Mr Rudd described the arms build-up as an "explosion".

"Militarily... as it has already become economically and politically, the Asia-Pacific will become a much more contested region," Mr Rudd said in the speech.

"The demographic changes in our region will mean that by 2020 when we look to our north, we will see a very different region to the one we see now, one where population, food, water and energy resource pressures will be great," Mr Rudd said.

Australia should, therefore, be preparing for "the new challenges of energy security and anticipating the impact of climate change on long-term food and water security," Mr Rudd said.

Over-stretched

Australia has a relatively small military, which has been stretched in recent times by deployments in Iraq, Afghanistan, East Timor and the Solomon Islands, reports the BBC's Phil Mercer in Sydney.

A 10-year plan to modernise its combat capabilities is already under way, including the purchase of fighter aircraft, cruise missiles and helicopters, as well efforts to build a larger army.
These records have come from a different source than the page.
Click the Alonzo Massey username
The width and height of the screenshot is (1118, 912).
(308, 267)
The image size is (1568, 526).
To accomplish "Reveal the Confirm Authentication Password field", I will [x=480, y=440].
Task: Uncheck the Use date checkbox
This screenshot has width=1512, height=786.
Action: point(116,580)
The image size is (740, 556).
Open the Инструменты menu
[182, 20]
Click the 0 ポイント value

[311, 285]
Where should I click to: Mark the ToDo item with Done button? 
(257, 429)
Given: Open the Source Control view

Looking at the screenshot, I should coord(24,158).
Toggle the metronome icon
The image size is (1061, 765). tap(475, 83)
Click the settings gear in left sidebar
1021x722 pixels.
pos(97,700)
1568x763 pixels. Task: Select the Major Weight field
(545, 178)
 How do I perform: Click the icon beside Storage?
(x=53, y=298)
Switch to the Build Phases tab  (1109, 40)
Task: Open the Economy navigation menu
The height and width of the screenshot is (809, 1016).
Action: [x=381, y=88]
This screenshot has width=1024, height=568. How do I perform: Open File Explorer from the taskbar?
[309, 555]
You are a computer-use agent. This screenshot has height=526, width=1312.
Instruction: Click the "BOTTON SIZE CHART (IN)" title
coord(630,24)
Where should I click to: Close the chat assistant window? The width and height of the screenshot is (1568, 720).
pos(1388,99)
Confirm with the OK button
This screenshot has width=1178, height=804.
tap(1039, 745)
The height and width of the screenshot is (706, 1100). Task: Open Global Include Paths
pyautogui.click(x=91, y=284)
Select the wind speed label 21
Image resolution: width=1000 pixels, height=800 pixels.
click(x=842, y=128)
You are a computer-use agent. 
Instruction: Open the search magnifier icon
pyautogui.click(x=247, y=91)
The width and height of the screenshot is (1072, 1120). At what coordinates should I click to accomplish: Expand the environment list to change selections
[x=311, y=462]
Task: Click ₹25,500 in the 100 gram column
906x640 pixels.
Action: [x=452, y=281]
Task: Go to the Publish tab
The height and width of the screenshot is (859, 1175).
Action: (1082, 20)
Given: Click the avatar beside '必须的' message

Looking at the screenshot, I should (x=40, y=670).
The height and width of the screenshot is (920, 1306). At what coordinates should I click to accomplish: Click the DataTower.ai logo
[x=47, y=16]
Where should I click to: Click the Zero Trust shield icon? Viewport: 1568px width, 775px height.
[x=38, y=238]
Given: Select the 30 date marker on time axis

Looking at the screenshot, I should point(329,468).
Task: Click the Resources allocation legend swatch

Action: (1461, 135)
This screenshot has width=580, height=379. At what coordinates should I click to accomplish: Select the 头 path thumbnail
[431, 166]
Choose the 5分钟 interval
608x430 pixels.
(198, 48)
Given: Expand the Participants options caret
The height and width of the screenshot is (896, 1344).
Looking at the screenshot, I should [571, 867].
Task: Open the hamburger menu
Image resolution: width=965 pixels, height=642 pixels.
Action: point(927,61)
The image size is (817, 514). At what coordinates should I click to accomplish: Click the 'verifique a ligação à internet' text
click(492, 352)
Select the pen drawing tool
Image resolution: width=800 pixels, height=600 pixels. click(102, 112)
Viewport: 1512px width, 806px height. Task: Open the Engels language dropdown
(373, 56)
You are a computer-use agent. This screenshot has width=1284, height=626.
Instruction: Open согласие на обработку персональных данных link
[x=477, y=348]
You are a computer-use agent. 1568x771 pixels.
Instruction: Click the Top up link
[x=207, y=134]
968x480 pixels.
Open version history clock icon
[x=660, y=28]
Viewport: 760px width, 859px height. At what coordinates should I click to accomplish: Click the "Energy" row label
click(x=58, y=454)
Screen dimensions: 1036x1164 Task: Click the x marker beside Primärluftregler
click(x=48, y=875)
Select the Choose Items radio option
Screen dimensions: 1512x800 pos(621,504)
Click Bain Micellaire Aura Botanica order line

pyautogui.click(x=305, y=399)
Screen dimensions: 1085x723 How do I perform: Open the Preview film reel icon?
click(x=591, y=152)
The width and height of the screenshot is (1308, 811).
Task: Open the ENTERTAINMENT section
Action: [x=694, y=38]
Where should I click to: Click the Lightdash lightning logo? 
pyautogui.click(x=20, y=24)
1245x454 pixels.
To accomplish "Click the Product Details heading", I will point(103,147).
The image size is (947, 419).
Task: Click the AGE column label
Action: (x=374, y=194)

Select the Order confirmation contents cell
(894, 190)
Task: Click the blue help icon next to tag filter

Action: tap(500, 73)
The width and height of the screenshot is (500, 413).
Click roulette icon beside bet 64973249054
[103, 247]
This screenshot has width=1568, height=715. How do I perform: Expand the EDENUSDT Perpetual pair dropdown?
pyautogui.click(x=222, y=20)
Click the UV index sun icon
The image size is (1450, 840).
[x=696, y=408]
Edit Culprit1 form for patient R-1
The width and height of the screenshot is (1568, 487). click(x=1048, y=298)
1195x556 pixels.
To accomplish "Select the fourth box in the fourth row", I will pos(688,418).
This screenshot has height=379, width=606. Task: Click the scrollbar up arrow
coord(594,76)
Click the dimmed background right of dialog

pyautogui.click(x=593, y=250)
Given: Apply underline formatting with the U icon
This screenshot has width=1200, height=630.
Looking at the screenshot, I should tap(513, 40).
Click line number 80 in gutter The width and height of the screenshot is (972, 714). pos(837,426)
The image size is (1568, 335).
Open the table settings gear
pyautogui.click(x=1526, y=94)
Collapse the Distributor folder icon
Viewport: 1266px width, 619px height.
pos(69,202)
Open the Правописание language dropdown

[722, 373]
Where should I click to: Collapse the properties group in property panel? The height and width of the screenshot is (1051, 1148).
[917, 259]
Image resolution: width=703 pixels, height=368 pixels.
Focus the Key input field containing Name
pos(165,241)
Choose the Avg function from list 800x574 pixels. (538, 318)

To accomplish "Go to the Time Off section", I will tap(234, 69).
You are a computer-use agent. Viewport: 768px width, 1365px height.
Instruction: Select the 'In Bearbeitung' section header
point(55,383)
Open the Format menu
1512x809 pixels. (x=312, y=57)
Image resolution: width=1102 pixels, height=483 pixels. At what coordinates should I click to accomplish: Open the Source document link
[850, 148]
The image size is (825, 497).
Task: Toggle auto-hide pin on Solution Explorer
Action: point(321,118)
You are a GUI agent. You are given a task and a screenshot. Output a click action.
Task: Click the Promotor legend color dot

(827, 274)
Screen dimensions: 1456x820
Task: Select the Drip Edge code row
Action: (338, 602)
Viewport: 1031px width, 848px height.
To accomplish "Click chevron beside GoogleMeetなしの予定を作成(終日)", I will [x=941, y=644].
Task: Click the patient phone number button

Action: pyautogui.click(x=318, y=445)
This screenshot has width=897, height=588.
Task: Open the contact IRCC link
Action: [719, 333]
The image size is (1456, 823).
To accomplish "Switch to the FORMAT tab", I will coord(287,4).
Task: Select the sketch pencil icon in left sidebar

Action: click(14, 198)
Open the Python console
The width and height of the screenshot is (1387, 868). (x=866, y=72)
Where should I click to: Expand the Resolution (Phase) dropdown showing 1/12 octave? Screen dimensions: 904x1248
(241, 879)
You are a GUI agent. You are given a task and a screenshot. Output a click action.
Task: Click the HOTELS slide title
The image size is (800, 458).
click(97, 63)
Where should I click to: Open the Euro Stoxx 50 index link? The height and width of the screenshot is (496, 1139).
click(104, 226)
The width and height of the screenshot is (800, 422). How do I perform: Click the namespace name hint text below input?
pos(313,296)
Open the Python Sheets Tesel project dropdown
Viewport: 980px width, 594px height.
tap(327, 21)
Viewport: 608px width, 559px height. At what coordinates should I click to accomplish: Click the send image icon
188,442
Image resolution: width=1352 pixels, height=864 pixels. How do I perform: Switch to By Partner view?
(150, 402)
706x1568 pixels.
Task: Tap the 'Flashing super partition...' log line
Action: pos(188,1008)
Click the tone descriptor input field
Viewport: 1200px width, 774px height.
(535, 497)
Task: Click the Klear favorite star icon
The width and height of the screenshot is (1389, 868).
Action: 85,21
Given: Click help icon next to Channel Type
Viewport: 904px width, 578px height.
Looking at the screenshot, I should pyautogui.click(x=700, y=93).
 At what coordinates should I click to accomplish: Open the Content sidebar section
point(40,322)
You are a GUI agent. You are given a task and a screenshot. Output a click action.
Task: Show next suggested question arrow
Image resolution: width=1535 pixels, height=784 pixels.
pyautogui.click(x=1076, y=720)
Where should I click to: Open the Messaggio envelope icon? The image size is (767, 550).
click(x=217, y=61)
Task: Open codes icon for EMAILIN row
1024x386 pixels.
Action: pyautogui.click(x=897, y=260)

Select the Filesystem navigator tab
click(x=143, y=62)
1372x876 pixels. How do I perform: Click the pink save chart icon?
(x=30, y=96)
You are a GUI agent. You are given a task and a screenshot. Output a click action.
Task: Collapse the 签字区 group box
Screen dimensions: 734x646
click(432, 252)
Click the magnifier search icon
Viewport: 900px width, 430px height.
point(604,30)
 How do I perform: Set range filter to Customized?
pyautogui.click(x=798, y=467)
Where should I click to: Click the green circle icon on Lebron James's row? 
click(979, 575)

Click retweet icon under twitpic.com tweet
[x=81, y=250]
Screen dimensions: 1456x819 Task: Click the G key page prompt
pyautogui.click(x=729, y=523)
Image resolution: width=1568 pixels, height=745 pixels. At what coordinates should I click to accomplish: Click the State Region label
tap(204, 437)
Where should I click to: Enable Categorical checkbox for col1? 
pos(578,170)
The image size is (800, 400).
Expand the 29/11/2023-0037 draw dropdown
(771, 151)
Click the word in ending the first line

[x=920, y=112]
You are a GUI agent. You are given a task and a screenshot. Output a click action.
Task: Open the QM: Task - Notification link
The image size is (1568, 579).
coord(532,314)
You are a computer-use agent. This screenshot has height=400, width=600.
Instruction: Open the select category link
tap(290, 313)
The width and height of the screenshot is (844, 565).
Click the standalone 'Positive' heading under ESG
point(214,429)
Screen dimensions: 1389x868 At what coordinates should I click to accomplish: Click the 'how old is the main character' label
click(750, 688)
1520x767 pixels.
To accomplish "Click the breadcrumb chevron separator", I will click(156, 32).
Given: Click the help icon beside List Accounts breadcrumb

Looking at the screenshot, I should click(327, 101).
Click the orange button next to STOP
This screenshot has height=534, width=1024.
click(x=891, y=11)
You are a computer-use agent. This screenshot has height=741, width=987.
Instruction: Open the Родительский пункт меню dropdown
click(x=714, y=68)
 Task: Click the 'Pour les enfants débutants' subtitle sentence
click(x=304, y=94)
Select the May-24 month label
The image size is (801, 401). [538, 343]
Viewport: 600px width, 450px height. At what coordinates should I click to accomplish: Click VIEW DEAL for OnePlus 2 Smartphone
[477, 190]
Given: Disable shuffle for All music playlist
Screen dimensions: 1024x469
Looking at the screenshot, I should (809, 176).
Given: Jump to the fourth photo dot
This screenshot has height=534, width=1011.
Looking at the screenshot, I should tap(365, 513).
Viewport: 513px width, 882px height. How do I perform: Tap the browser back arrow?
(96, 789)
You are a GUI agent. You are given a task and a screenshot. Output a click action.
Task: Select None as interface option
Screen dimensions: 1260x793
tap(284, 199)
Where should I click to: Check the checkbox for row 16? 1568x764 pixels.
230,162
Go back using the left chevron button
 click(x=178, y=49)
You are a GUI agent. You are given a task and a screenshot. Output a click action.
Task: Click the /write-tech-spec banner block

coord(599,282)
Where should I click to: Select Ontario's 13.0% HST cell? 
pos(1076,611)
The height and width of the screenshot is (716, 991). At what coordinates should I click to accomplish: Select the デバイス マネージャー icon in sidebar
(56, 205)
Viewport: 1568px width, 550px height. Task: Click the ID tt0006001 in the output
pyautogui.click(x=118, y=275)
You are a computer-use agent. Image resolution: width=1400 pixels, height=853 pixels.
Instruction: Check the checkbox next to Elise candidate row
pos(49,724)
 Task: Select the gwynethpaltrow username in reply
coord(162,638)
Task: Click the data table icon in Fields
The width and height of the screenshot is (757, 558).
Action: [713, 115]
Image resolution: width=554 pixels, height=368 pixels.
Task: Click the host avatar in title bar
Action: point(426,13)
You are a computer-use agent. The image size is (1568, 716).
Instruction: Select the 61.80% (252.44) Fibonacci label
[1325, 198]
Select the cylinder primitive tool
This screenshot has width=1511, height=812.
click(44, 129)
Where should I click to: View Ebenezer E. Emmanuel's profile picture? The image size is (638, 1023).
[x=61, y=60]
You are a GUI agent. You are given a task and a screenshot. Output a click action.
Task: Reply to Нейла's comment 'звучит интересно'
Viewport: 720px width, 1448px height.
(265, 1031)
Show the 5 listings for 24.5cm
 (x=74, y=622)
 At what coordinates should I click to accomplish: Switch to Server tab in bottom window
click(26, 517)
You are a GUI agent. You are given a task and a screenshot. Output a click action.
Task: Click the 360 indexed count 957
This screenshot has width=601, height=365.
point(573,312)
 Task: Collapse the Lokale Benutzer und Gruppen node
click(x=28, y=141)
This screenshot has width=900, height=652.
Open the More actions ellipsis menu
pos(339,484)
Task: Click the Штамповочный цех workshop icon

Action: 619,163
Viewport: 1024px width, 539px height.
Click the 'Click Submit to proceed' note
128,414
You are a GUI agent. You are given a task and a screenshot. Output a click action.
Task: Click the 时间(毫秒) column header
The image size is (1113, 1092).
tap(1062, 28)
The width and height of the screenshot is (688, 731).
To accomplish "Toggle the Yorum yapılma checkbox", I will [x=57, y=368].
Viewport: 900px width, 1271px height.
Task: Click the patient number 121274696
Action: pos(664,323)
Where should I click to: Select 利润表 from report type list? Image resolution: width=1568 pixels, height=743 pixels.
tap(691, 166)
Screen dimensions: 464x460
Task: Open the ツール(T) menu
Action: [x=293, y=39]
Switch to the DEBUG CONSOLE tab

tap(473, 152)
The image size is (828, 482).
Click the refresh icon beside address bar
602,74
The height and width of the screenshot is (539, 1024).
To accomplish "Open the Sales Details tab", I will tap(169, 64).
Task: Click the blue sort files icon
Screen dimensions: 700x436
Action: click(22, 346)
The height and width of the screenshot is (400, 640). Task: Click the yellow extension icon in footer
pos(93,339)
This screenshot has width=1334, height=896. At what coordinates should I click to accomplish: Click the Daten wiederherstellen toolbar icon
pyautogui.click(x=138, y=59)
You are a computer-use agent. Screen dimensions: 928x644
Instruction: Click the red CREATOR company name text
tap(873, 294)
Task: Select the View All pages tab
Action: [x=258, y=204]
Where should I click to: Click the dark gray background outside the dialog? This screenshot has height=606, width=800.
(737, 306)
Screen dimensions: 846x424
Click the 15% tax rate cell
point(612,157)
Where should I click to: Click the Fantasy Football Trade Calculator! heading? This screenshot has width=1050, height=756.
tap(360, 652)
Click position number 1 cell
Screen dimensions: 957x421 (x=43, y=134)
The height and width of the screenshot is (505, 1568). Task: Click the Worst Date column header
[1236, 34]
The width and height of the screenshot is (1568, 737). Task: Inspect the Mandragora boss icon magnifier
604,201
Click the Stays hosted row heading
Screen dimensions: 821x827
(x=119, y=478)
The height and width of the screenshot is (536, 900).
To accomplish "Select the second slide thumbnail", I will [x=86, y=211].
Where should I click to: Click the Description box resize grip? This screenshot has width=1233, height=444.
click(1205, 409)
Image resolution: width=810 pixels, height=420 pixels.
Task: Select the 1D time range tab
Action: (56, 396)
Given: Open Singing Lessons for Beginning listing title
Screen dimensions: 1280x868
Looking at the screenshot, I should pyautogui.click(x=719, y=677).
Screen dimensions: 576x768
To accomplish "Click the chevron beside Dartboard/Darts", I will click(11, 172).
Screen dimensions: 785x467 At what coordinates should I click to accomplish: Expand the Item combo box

Some analysts have described this as a "catching up" exercise, suggesting more investment would be necessary.

Mr Rudd appears to agree.

"For the government, a major priority is to ensure we have enough naval capabilities in the future, enough naval assets, enough naval performance, and therefore enough funding put aside to invest in that, long term," he said.

Mr Rudd also insisted in his speech that Australia, which is a close ally of the United States, wanted to maintain its status as a global "middle power".

 
It seems over the coming years Australias geopolitcal importence will increase, espeically since the will become more resource pressed as devolpment to the North presses forward. 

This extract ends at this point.